Contrasting reports on whether intensive lowering of blood glucose increases deaths in patients with type 2 diabetes and high cardiovascular risk have emerged this month.

The National Heart, Lung and Blood Institute of the National Institutes of Health in the US has stopped the intensive glucose lowering treatment arm of an ongoing trial because of safety concerns following an interim review of data.

The ACCORD trial includes 10,251 type 2 diabetes patients at high risk for heart attack or stroke who were allocated to receive either intensive lowering of glucose to an HbA_1c of less than 6 per cent, or a less intensive strategy that aimed for an HbA_1c target between 7 and 7.9 per cent.

After four years, 257 patients had died in the intensive treatment group compared with 203 in the standard treatment group. This translates to a number needed to harm of 95. Analyses by ACCORD researchers have not determined a specific cause for the higher death rate and there is no evidence that any medicines or combination of medicines is responsible.

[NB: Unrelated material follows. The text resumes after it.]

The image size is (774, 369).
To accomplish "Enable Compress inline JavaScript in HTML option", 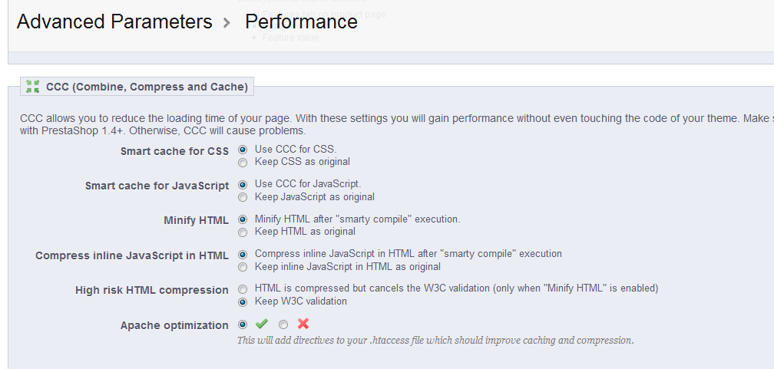I will coord(243,255).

In response to the ACCORD announcement, another group of researchers released a statement revealing that interim results from the ADVANCE study provide no confirmation of the adverse mortality trend reported from the ACCORD study. The study’s data monitoring and safety committee also noted that the ADVANCE interim results are based on more than twice as much data as the ACCORD findings. The final results of the ADVANCE study are expected to be announced at the European Association for the Study of Diabetes in September 2008.

A further study, published in The New England Journal of Medicine (2008;358:580), suggests that intensive intervention with multiple drug combinations and behaviour modification has sustained cardiovascular benefits for at-risk patients with type 2 diabetes.

In this study, 160 patients with type 2 diabetes and persistent microalbuminuria received standard therapy or intensive therapy, which included specific targets for HbA_1c (<6.5 per cent), cholesterol, triglycerides and blood pressure, as well as behaviour modification, use of renin-angiotensin system blockers and low-dose aspirin.

After a mean follow-up of 13.3 years, 24 patients (30 per cent) had died in the intensive therapy group compared with 40 (50 per cent) in the standard therapy group, corresponding to an absolute risk reduction of 20 per cent (P=0.02).